- **Exercise brief**
What lines of the data below hold the string "dimensions"? Copy each one out.

- **Data for processing**
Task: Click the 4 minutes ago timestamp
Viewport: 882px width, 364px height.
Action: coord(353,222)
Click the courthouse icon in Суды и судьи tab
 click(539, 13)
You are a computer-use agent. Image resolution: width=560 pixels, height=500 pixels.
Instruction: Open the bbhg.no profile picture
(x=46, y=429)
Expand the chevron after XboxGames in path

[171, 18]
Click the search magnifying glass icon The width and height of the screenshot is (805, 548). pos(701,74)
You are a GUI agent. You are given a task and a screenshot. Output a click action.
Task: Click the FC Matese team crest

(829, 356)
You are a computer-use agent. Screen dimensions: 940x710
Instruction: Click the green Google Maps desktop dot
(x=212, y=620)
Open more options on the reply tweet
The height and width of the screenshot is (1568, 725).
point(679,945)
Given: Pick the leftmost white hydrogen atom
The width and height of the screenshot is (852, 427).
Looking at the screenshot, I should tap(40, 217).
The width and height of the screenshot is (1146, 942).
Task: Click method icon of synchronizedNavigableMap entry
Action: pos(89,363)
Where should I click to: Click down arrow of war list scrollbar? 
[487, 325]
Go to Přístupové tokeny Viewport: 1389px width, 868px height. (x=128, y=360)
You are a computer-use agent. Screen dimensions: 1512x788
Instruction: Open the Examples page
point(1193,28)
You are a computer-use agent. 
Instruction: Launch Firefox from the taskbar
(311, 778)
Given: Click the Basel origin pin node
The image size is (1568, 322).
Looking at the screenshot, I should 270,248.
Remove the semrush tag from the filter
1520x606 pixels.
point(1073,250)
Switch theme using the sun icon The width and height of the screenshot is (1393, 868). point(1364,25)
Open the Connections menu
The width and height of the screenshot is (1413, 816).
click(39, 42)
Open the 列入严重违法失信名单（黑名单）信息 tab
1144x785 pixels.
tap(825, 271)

- **Solution to this task**
You are a computer-use agent. Screen dimensions: 940x710
You are a computer-use agent. Screen dimensions: 1512x788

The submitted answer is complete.